(Stored data)

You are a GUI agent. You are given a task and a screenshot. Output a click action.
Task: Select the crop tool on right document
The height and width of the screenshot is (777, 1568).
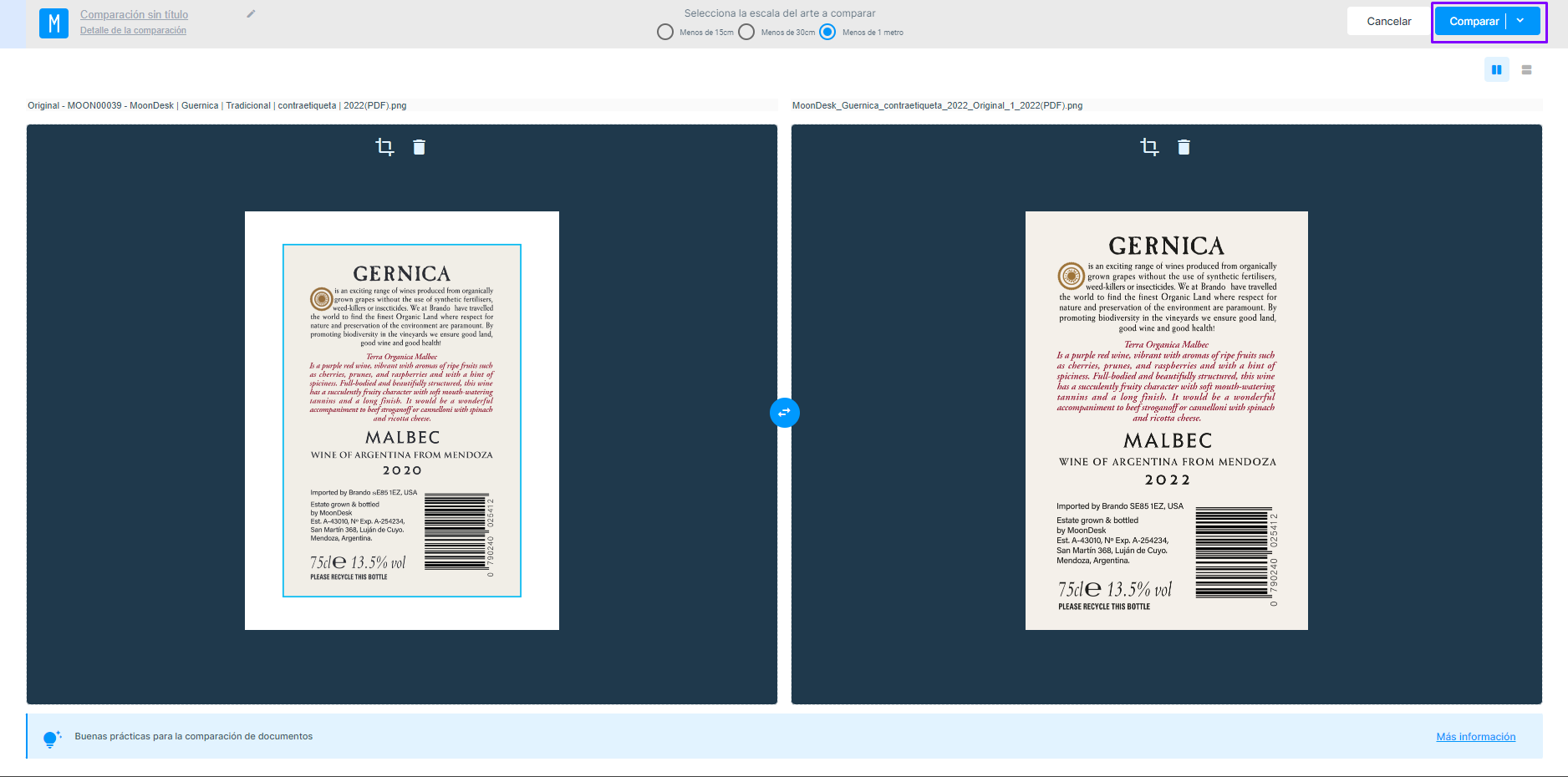pyautogui.click(x=1149, y=147)
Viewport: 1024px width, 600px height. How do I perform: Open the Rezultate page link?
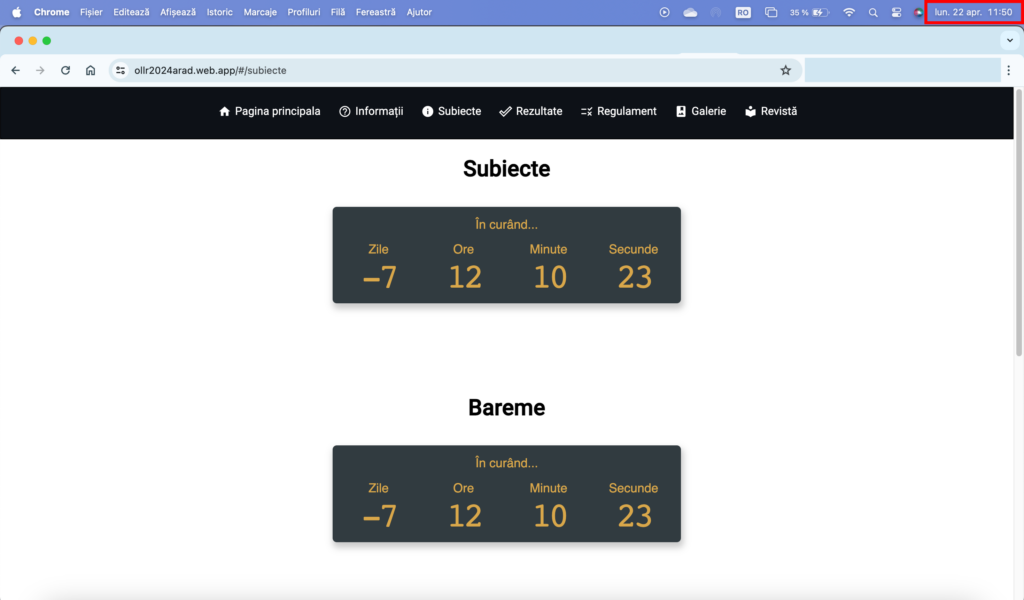(531, 111)
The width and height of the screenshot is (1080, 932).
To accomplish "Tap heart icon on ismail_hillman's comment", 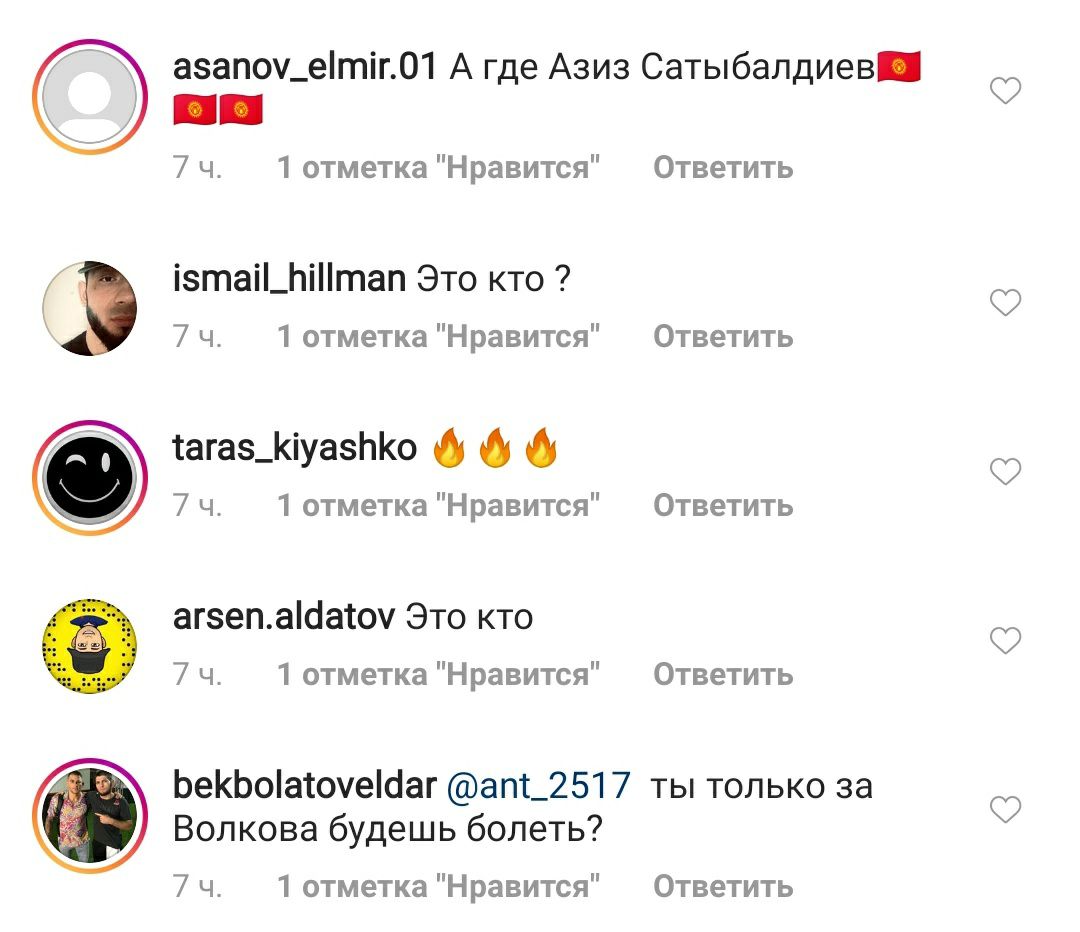I will tap(1005, 302).
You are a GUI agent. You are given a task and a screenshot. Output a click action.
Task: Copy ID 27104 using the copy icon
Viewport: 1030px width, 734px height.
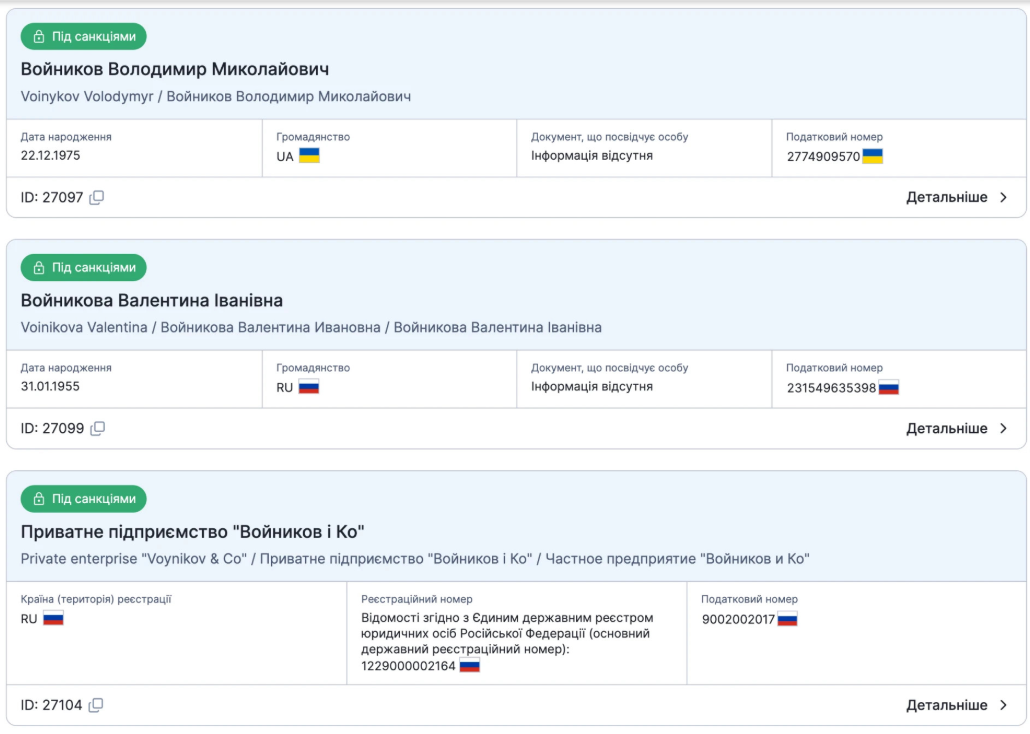pos(96,706)
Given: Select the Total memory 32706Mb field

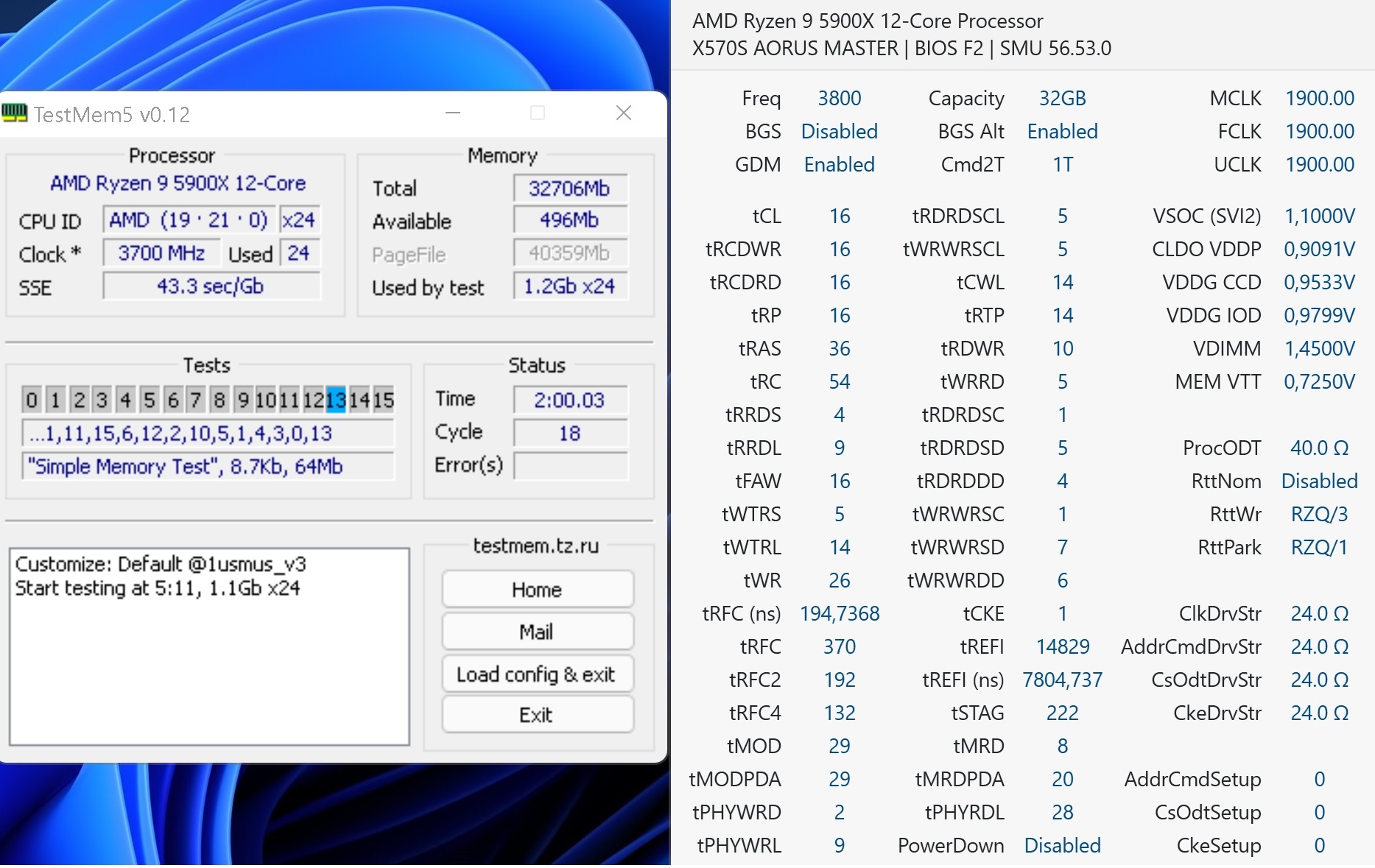Looking at the screenshot, I should click(x=569, y=188).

- _PROBLEM DESCRIPTION_
Your answer must be the lines from the one containing "Viewport: 1030px width, 734px height." through the last line of the records, printed exactly with no pictures; please include both ends.

- _WRITTEN ANSWER_
Viewport: 1030px width, 734px height.
pos(96,706)
Given: Select the Total memory 32706Mb field

Looking at the screenshot, I should click(x=569, y=188).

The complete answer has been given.